In SND mild haze occurred in 15.9% of eyes (n = 11) and moderate haze in 10.1% (n = 7) after PTK, predominantly in areas previously affected by Salzmann nodules, which were mainly located peripherally. In four eyes of two patients (11.8%), intensified corticosteroid therapy was necessary to resolve the haze. This pattern is consistent with our densitometry results, which showed a significantly greater reduction in the mid-periphery (−9.32 ± 12.08 GSU) compared to the central zone (−6.08 ± 16.45 GSU).
Three eyes (4.4%) required a re-PTK due to SND residuum and lack of improvement in visual acuity and one eye needed a re-PTK due to a SND-recurrence (1.6%). Overall, the recurrence rate in our cohort (5.8%) was lower than in a previous long-term series using a similar surgical approach combining mechanical nodule removal with PTK. In that study, morphologic recurrence occurred in approximately 31% of eyes, and 18% required repeat PTK due to visually significant recurrence [
5]. These discrepancies may be related to differences in accompanying procedures, such as the intraoperative use of mitomycin C, strict pre-operative treatment of blepharitis, as well as differences in cohort size and follow-up duration. Larger series such as the present study are likely to provide more stable recurrence estimates.
In addition to the combined approach of mechanical debridement and PTK, SND can also be managed by superficial keratectomy alone. While this may be sufficient in selected cases, recurrence rates of up to 22% have been reported following debridement without laser ablation [
2]. In contrast, combined treatment with PTK—especially when performed with adjunctive mitomycin C—has been associated with lower recurrence rates and more consistent improvements in visual acuity [
5,
7]. Furthermore, PTK contributes to the normalization of the corneal surface and reduction in higher-order aberrations, which may improve functional outcomes beyond what is achievable with debridement alone [
15]. These findings support the combined approach as a more effective and durable treatment option for SND in cases with central involvement.
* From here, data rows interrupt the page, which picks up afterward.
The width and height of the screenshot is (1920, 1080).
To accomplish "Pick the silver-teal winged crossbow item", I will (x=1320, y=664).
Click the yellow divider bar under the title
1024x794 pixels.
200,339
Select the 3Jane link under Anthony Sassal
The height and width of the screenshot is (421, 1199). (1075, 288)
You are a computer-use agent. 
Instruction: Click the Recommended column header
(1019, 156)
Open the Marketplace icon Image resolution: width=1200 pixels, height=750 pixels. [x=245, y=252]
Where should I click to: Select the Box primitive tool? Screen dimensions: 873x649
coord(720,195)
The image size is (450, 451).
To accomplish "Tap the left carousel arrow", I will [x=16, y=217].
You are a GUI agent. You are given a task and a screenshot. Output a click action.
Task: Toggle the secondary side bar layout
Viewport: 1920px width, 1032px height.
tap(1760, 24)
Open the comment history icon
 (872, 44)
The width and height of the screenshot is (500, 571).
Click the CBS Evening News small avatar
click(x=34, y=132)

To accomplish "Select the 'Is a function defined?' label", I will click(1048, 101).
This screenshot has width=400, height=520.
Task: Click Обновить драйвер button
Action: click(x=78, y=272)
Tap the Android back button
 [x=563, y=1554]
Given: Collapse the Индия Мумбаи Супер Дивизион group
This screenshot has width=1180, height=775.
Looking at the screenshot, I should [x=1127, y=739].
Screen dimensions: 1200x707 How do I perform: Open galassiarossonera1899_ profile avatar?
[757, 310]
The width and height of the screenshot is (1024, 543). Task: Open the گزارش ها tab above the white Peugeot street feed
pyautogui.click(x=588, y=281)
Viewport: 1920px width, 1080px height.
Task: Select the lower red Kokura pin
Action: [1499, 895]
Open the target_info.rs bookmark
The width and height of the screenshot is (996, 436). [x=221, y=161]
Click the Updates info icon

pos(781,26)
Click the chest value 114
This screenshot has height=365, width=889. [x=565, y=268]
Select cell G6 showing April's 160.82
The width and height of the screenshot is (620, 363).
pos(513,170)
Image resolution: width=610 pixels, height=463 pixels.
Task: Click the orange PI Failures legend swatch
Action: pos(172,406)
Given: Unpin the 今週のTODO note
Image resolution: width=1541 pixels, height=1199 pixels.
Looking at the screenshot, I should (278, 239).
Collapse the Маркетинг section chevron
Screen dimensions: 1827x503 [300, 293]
Various factors may have led to bias in this study. A major problem was the follow-up of patients: many patients could not be included in the study because they did not receive follow-up care at the University Hospital of Cologne (UHC). Patients may be sent from distant areas and therefore have to travel long distances for treatment. In such cases, follow-up examination was carried out by a local ophthalmologist near the place of residence. Only 69 of 148 eyes (47%) were examined after PTK at the UHC and were included in the study. It is also possible that patients chose to present at the UHC for follow-up as a result of subjective complaints, which may contribute to selection bias. However, complications are rare, and all patients were asked to return to our clinic if they had any complaints. Additionally, the time of follow-up was not standardized which may also contribute to study bias.